Task: Repeat, exactly and completely, the entries shown underneath.

Data section:
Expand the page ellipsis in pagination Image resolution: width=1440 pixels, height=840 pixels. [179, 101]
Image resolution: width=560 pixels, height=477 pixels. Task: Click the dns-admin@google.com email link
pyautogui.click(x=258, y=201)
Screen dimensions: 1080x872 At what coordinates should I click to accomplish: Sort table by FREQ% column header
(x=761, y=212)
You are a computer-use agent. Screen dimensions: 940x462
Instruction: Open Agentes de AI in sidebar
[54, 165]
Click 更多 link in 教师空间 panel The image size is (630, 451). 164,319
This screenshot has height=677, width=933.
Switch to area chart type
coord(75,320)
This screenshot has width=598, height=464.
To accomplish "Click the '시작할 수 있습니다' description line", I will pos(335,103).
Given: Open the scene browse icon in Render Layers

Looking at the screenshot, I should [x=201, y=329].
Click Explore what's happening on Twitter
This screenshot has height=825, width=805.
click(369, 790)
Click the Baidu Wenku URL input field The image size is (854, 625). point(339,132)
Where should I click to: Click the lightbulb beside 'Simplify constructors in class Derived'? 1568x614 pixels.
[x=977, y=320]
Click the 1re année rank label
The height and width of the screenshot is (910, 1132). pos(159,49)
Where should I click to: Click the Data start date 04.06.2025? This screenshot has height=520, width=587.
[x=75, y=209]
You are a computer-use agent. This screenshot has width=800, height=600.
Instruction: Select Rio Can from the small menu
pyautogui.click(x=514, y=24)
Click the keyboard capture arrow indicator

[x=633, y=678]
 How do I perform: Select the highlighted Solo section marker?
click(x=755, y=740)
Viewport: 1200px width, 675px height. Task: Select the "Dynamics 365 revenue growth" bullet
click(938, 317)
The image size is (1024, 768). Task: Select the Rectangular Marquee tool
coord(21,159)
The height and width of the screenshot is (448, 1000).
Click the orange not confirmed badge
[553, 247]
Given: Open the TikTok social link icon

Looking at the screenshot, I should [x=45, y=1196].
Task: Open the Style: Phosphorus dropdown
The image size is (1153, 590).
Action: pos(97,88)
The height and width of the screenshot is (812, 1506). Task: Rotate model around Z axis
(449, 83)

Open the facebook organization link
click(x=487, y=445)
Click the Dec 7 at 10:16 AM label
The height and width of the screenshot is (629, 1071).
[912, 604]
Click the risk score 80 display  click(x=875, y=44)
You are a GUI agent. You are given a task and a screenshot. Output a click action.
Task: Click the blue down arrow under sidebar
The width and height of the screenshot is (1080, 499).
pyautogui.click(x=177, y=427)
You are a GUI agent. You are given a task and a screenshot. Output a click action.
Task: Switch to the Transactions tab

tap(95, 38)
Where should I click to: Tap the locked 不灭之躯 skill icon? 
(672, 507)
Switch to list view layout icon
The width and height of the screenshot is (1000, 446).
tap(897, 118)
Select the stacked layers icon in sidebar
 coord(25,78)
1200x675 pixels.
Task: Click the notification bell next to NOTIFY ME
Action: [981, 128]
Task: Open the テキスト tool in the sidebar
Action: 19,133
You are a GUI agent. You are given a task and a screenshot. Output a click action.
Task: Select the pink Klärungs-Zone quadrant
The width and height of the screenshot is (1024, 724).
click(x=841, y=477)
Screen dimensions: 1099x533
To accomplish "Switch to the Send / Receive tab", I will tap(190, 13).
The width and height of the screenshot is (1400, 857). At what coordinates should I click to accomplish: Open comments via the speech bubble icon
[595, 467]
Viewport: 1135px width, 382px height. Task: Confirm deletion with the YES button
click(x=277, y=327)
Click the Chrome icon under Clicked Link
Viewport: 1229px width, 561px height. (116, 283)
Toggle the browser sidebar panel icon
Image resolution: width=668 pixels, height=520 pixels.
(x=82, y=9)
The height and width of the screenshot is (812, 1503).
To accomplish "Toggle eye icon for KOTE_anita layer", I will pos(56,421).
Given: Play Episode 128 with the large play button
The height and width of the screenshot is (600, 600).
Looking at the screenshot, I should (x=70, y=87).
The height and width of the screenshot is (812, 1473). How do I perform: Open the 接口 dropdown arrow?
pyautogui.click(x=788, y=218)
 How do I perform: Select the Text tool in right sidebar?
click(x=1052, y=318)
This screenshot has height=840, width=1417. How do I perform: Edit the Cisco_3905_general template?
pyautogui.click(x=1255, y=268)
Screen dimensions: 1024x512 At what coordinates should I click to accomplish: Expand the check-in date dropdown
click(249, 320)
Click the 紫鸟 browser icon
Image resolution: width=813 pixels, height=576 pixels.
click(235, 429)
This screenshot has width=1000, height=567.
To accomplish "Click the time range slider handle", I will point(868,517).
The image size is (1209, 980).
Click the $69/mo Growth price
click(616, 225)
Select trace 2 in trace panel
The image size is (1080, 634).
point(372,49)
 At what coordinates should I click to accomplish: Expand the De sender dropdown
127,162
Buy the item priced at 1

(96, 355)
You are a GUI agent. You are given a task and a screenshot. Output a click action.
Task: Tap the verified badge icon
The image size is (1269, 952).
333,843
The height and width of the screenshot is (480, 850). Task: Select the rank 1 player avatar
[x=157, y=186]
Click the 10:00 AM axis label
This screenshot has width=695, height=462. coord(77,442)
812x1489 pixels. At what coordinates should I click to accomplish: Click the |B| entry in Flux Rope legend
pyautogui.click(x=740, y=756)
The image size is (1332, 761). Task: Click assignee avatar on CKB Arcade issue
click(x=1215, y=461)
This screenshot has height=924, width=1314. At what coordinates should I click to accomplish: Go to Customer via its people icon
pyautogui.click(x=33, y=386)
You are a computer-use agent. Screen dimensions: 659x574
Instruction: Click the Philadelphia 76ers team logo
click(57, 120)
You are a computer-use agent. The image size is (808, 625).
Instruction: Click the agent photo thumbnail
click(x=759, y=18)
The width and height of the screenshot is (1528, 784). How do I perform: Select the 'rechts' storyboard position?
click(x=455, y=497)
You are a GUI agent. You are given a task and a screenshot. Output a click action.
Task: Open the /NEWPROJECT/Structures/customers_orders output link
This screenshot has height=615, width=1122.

Answer below:
Expand the page ellipsis in pagination Image resolution: width=1440 pixels, height=840 pixels. [179, 101]
Image resolution: width=560 pixels, height=477 pixels. Task: Click the dns-admin@google.com email link
pyautogui.click(x=258, y=201)
Screen dimensions: 1080x872 At what coordinates should I click to accomplish: Sort table by FREQ% column header
(x=761, y=212)
You are a computer-use agent. Screen dimensions: 940x462
Instruction: Open Agentes de AI in sidebar
[54, 165]
Click 更多 link in 教师空间 panel The image size is (630, 451). 164,319
This screenshot has height=677, width=933.
Switch to area chart type
coord(75,320)
This screenshot has width=598, height=464.
To accomplish "Click the '시작할 수 있습니다' description line", I will pos(335,103).
Given: Open the scene browse icon in Render Layers

Looking at the screenshot, I should [x=201, y=329].
Click Explore what's happening on Twitter
This screenshot has height=825, width=805.
click(369, 790)
Click the Baidu Wenku URL input field The image size is (854, 625). point(339,132)
Where should I click to: Click the lightbulb beside 'Simplify constructors in class Derived'? 1568x614 pixels.
[x=977, y=320]
Click the 1re année rank label
The height and width of the screenshot is (910, 1132). pos(159,49)
Where should I click to: Click the Data start date 04.06.2025? This screenshot has height=520, width=587.
[x=75, y=209]
You are a computer-use agent. This screenshot has width=800, height=600.
Instruction: Select Rio Can from the small menu
pyautogui.click(x=514, y=24)
Click the keyboard capture arrow indicator

[x=633, y=678]
 How do I perform: Select the highlighted Solo section marker?
click(x=755, y=740)
Viewport: 1200px width, 675px height. Task: Select the "Dynamics 365 revenue growth" bullet
click(938, 317)
The image size is (1024, 768). Task: Select the Rectangular Marquee tool
coord(21,159)
The height and width of the screenshot is (448, 1000).
Click the orange not confirmed badge
[553, 247]
Given: Open the TikTok social link icon

Looking at the screenshot, I should [x=45, y=1196].
Task: Open the Style: Phosphorus dropdown
The image size is (1153, 590).
Action: pos(97,88)
The height and width of the screenshot is (812, 1506). Task: Rotate model around Z axis
(449, 83)

Open the facebook organization link
click(x=487, y=445)
Click the Dec 7 at 10:16 AM label
The height and width of the screenshot is (629, 1071).
[912, 604]
Click the risk score 80 display  click(x=875, y=44)
You are a GUI agent. You are given a task and a screenshot. Output a click action.
Task: Click the blue down arrow under sidebar
The width and height of the screenshot is (1080, 499).
pyautogui.click(x=177, y=427)
You are a GUI agent. You are given a task and a screenshot. Output a click action.
Task: Switch to the Transactions tab

tap(95, 38)
Where should I click to: Tap the locked 不灭之躯 skill icon? 
(672, 507)
Switch to list view layout icon
The width and height of the screenshot is (1000, 446).
tap(897, 118)
Select the stacked layers icon in sidebar
 coord(25,78)
1200x675 pixels.
Task: Click the notification bell next to NOTIFY ME
Action: [981, 128]
Task: Open the テキスト tool in the sidebar
Action: 19,133
You are a GUI agent. You are given a task and a screenshot. Output a click action.
Task: Select the pink Klärungs-Zone quadrant
The width and height of the screenshot is (1024, 724).
click(x=841, y=477)
Screen dimensions: 1099x533
To accomplish "Switch to the Send / Receive tab", I will tap(190, 13).
The width and height of the screenshot is (1400, 857). At what coordinates should I click to accomplish: Open comments via the speech bubble icon
[595, 467]
Viewport: 1135px width, 382px height. Task: Confirm deletion with the YES button
click(x=277, y=327)
Click the Chrome icon under Clicked Link
Viewport: 1229px width, 561px height. (116, 283)
Toggle the browser sidebar panel icon
Image resolution: width=668 pixels, height=520 pixels.
(x=82, y=9)
The height and width of the screenshot is (812, 1503).
To accomplish "Toggle eye icon for KOTE_anita layer", I will pos(56,421).
Given: Play Episode 128 with the large play button
The height and width of the screenshot is (600, 600).
Looking at the screenshot, I should (x=70, y=87).
The height and width of the screenshot is (812, 1473). How do I perform: Open the 接口 dropdown arrow?
pyautogui.click(x=788, y=218)
 How do I perform: Select the Text tool in right sidebar?
click(x=1052, y=318)
This screenshot has height=840, width=1417. How do I perform: Edit the Cisco_3905_general template?
pyautogui.click(x=1255, y=268)
Screen dimensions: 1024x512 At what coordinates should I click to accomplish: Expand the check-in date dropdown
click(249, 320)
Click the 紫鸟 browser icon
Image resolution: width=813 pixels, height=576 pixels.
click(235, 429)
This screenshot has width=1000, height=567.
To accomplish "Click the time range slider handle", I will point(868,517).
The image size is (1209, 980).
Click the $69/mo Growth price
click(616, 225)
Select trace 2 in trace panel
The image size is (1080, 634).
point(372,49)
 At what coordinates should I click to accomplish: Expand the De sender dropdown
127,162
Buy the item priced at 1

(96, 355)
You are a GUI agent. You are given a task and a screenshot. Output a click action.
Task: Tap the verified badge icon
The image size is (1269, 952).
333,843
The height and width of the screenshot is (480, 850). Task: Select the rank 1 player avatar
[x=157, y=186]
Click the 10:00 AM axis label
This screenshot has width=695, height=462. coord(77,442)
812x1489 pixels. At what coordinates should I click to accomplish: Click the |B| entry in Flux Rope legend
pyautogui.click(x=740, y=756)
The image size is (1332, 761). Task: Click assignee avatar on CKB Arcade issue
click(x=1215, y=461)
This screenshot has height=924, width=1314. At what coordinates should I click to accomplish: Go to Customer via its people icon
pyautogui.click(x=33, y=386)
You are a computer-use agent. Screen dimensions: 659x574
Instruction: Click the Philadelphia 76ers team logo
click(57, 120)
You are a computer-use agent. The image size is (808, 625).
Instruction: Click the agent photo thumbnail
click(x=759, y=18)
The width and height of the screenshot is (1528, 784). How do I perform: Select the 'rechts' storyboard position?
click(x=455, y=497)
You are a GUI agent. You are given a task and a screenshot. Output a click action.
Task: Open the /NEWPROJECT/Structures/customers_orders output link
This screenshot has height=615, width=1122.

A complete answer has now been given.